RISE MKE Entrepreneurial Training Program An Award Finalist
Finalist for the Chase Economic Development provides a 14-week training program for entrepreneurs.
Fourteen weeks may not seem like a lot of time — but for entrepreneurs in the African American Chamber of Commerce’s RISE program, it makes a world of difference.
RISE is an entrepreneurial training program designed “to ensure that emerging businesses don’t start blindly,” according to the website. The curriculum is adapted from another minority-serving business training program in Cincinnati called MORTAR. In partnership with LISC Milwaukee and the Milwaukee Urban League, the African American Chamber of Commerce (AACC) is able to provide resources and education to entrepreneurs regarding marketing, branding and business network development.
“The whole goal is to extract or identify entrepreneurs who reside in city neighborhood, provide them with a 14-week training program and surround them with additional resources, such as a business coach, a life coach, facilitators and mentors, to provide them with a well-rounded experience,” Ossie Kendrix, President and CEO of the AACC, said.
“It’s really fitting with the national phenomenon,” he said. “Since 2009, African American women continue to be the fastest growing group of entrepreneurs.”
Currently, RISE is in its fourth and fifth cohort. While each cohort’s capacity is 15 students, the demand is high; when applications were due last fall, there were 53 applicants.
“We had a really good pool of entrepreneurs to choose from for these upcoming cohorts,” Jona Moore, RISE Program Manager, said.
Entrepreneurs can enter RISE with an already-established business or simply with an idea in mind. Throughout the 14 weeks, facilitators — entrepreneurs and professionals who guide the RISE programming — lead sessions on preparing budding business owners for their careers.
“I think RISE providing the infrastructure through the curriculum to aid an African American entrepreneur in solidifying and growing their business gives them a careful understanding of what to expect,” Kendrix said. “So we think RISE prepares them to be in business and for business growth.”
Apart from learning about the gritty details involved in running a business, such as tracking finances, pricing and how to address competitors, the curriculum also focuses on the entrepreneur’s purpose.
“They also have the opportunity to look at their ‘why’ and understand why they’re doing the business they chose to do,” Moore said.
The lessons within the programming are not hypothetical, however. The 14 weeks lead up to a pitch night when the entrepreneurs have the opportunity to showcase their businesses and what they have learned. For some, pitch night offers the chance to collaborate. Tiffany Miller and Lilo Allen, alumni of Cohort 1, pitched an idea conceived by their teamwork.
Entrepreneur Mercedez Butts experienced similar success after her 14 weeks in the program.

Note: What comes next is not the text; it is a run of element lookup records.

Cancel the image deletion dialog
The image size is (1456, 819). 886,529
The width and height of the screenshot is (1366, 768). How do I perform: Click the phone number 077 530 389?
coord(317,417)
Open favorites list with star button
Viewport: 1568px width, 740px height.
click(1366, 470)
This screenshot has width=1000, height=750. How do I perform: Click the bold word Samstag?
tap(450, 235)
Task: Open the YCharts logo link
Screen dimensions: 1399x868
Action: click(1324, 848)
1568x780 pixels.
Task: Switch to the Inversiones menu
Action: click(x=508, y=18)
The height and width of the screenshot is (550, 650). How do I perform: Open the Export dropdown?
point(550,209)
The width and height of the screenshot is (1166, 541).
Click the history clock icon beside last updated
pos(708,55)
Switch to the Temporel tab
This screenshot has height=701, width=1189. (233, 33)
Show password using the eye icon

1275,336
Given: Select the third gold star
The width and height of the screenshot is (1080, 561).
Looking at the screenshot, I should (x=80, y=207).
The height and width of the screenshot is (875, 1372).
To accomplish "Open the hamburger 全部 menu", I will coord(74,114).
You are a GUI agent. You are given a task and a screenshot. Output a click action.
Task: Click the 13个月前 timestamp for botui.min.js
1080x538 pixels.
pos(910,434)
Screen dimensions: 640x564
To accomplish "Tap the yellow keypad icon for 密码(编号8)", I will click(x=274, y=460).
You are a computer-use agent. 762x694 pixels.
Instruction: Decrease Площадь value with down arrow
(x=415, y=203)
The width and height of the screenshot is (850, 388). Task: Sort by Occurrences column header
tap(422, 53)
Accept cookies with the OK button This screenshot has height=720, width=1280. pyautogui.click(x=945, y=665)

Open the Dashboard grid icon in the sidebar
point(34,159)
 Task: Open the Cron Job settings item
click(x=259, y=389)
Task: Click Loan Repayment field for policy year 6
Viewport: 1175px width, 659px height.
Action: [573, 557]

Butts, who came into the program with the idea for a sober living home for women, was able to lay out the blueprints and execute her vision with the guidance of RISE. She opened her business, called Joyce’s House, just after the 14 weeks concluded.
“She did a grand opening, she found a home, she made partnerships and connections with the city to get women into her program, she got the funding she needed to support what she wanted to do,” Moore said. “She’s currently up and running with employees and with participants, which is amazing.”
Butts said her experience in the program has allowed her to not only gain the skills to help her business thrive but to feel supported by like-minded individuals.
“I gained a family that I never knew I needed until I needed them,” she said. “I would’ve never accomplished what I have without them.”
She emphasized the longevity of the instruction and mentorship that RISE provides and the mindset she gained from the resources.
“The RISE instructors provided a space where failure was a learning curve and not doomsday,” she said. “They taught us how to reframe failure. As a minority, I never experienced that. I was matched up with a mentor who I still have, who has been so supportive during my process.”
Butts said she sees the impacts of entrepreneurship in Milwaukee to not only benefit the entrepreneurs themselves and those whom they directly serve, but the whole community.
“I think that entrepreneurship benefits Milwaukee more than I ever knew now,” she said. “We provide not just jobs, but opportunity to grow in different fields that might’ve not been available years prior. We give Milwaukee a breath of fresh air.”